Risorse umane, ottimizzazione e redistribuzione delle risorse, lavoro in team….  tutti concetti che ci siamo abituati a sentire anche nelle chiese, e non più soltanto nelle realtà aziendali.

In Francia e in Svizzera il discorso è a uno stadio ancora più avanzato, anche perché le questioni in gioco (economiche e “politiche”) sono ben più rilevanti che nel contesto protestante italiano.

Avevamo citato all’inizio di gennaio (qui) la situazione di profondo mutamento in corso nelle chiese riformate svizzere, e un aggiornamento arriva dalla chiesa del cantone di Vaud (Eerv), il cui sinodo, riunito gli scorsi venerdì e sabato (9-10 marzo) in sessione straordinaria a Prilly, ha esaminato il rapporto del Consiglio sinodale, organo esecutivo della Eerv, per quanto riguarda «la distribuzione delle risorse umane tra i diversi tipi di ministero». Lo riferisce Joël Burri dell’agenzia stampa Protestinfo, commentando l’esito di una votazione che, dopo sei ore di dibattito introduttivo, ha respinto le proposte dell’esecutivo.

In sintesi, qual era la proposta? All’inizio dell’anno è stata prospettata la diminuzione dei tempi pastorali da 220 a 204 circa, conseguenza dell’accordo preso con le autorità cantonali per riequilibrare le sovvenzioni pubbliche alle chiese (di cui beneficerà in sostanza la chiesa cattolica, che ne riceverà di più). Questo significa, per la chiesa protestante, un ripensamento della ripartizione delle forze pastorali, le famose risorse umane.

La proposta del Consiglio sinodale era di implementare la gestione a livello cantonale di alcune attività (in particolare opere e comunicazione), e allo stesso tempo di favorire nuove forme ecclesiastiche, forse a scapito delle parrocchie tradizionali ma più vicine alla realtà sociale attuale, in modo da «aumentare la superficie di contatto della chiesa con la società», secondo l’espressione utilizzata dal Consiglio sinodale. In altre parole, approfittare della «crisi» dell’assetto ecclesiastico per trovare una nuova spinta propulsiva.

Questa spinta al cambiamento e all’innovazione ha scontentato il Sinodo, che si è detto non pronto ad accogliere la proposta; inoltre, la commissione d’esame che ha esaminato il dossier ha sottolineato con rammarico che, «nonostante le diverse varianti proposte dall’esecutivo, non è stata proposta alcuna alternativa all’accentramento».

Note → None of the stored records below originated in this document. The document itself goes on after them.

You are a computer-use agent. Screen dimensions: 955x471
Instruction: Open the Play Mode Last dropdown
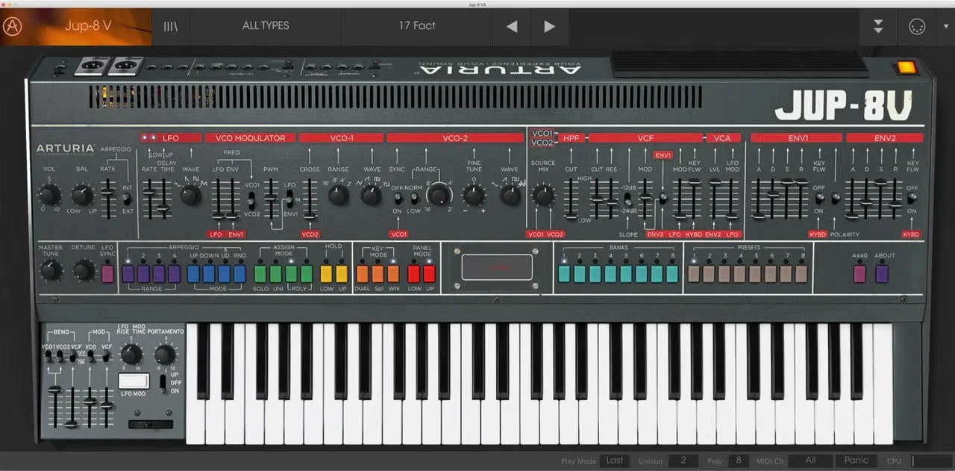[x=615, y=461]
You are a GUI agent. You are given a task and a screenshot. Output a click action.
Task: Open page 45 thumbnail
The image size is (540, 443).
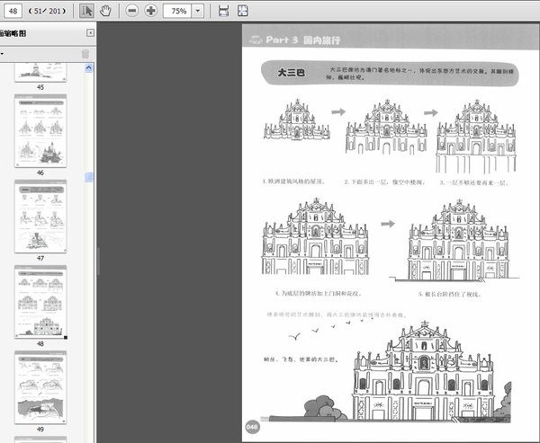pyautogui.click(x=41, y=70)
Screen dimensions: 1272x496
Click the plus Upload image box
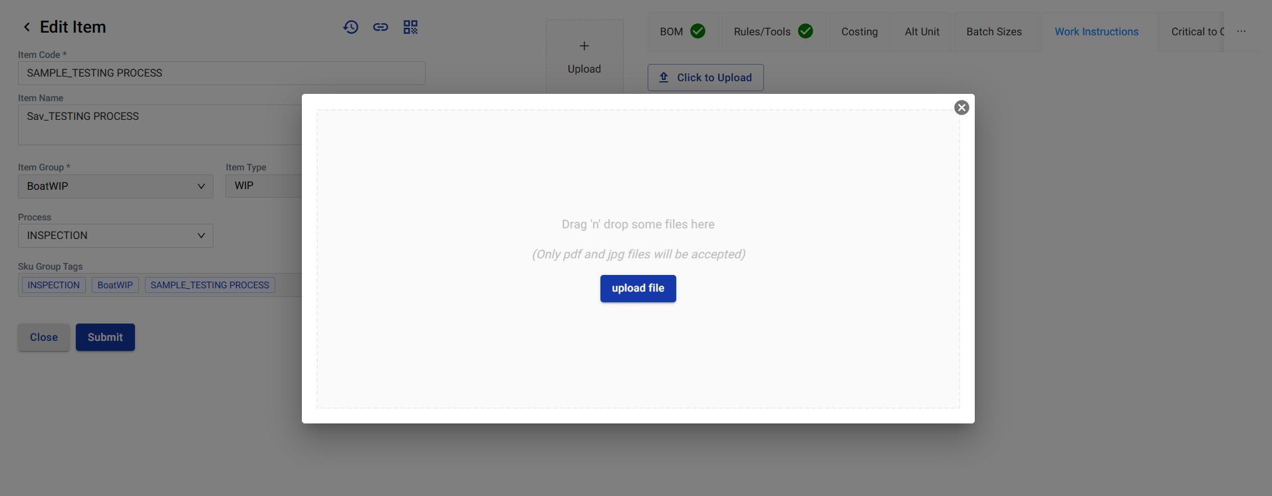pyautogui.click(x=584, y=56)
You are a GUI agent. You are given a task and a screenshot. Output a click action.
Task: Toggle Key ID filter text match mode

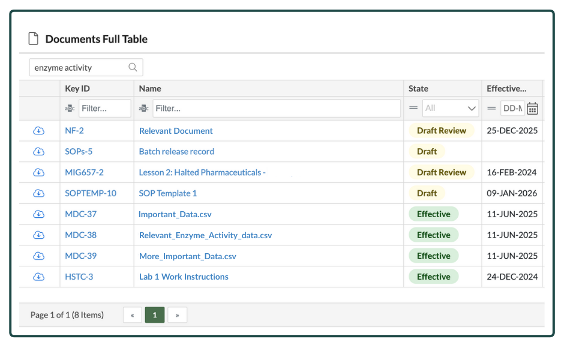tap(70, 109)
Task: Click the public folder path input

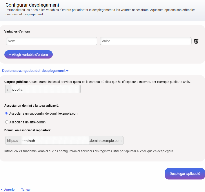Action: point(45,89)

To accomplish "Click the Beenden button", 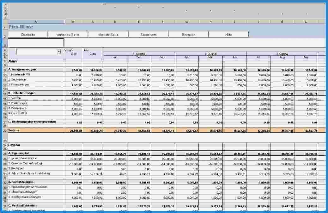I will (x=189, y=34).
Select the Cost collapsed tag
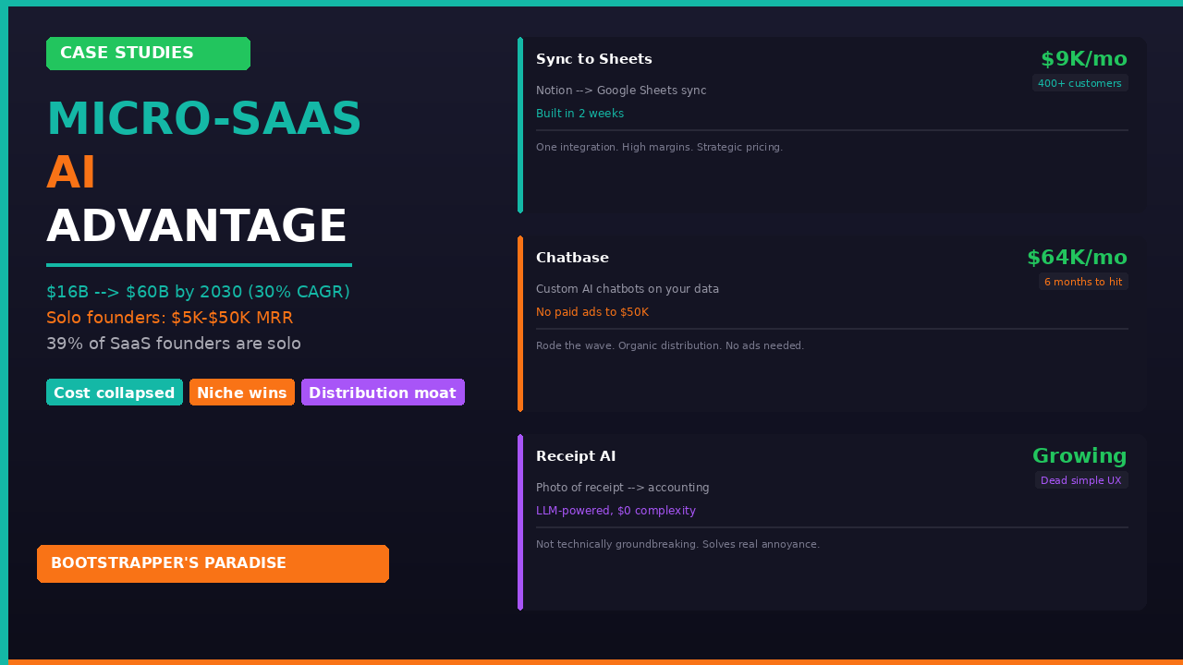The height and width of the screenshot is (665, 1183). coord(115,393)
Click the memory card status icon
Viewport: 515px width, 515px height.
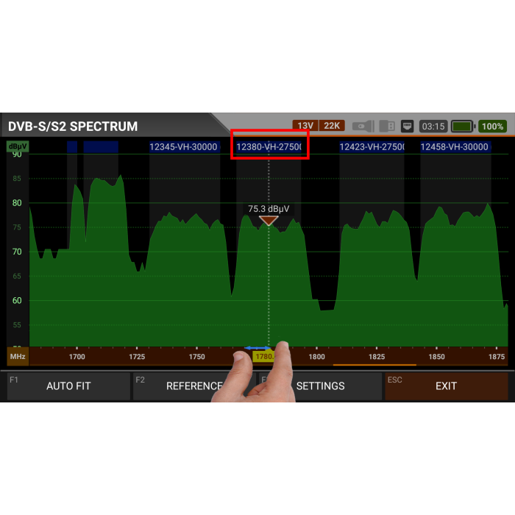387,126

Dai membri del sinodo, pastori e laici, critici verso una proposta vista come troppo «gerarchica e clericale», è stata espressa la convinzione di dover rinforzare le singole comunità, piuttosto che la sede centrale, e la rivendicazione della loro vitalità. «Si dà per certo che le chiese stiano crollando, ma non è affatto così!», ha affermato uno dei deputati laici. Secondo l’assemblea, insomma, occorre puntare di più sulle periferie che sul centro, sui membri di chiesa e i pastori, che «non sono così assorbiti dall’ordinaria amministrazione (culti e funerali) da non potersi concentrare sui modi di rinnovare la chiesa, come vorrebbe far credere l’esecutivo», ha commentato uno dei membri della commissione d’esame. Qualcun altro ha osservato che «il centro sembra non essere più in contatto con le realtà delle singole chiese», e già prima dell’incontro era stata avanzata la richiesta di una relazione più dettagliata da parte del Consiglio sinodale. Purtroppo i tempi stringono, la necessità di un nuovo assetto per l’Eerv riguarda già l’anno in corso. Resta da vedere come si riuscirà a conciliare i differenti bisogni, tra cui quelli espressi durante il Sinodo: «una chiesa centrata sulle comunità locali, che non devono essere indebolite ma sostenute e incoraggiate, una chiesa che voglia unire le generazioni e i diversi contesti sociali e culturali, una chiesa meno burocratica e più fraterna, preoccupata di favorire l’incontro, lo scambio prima che di fare funzionare la sua struttura, un organo centrale in grado di fornire strumenti e professionalità a sostegno delle periferie e di dare la giusta visibilità alla chiesa»; e ancora, «una decentralizzazione del processo di decisione e controllo e un rinnovamento della fiducia verso i diversi contesti ecclesiastici, con una maggiore sinergia e integrazione fra le varie attività».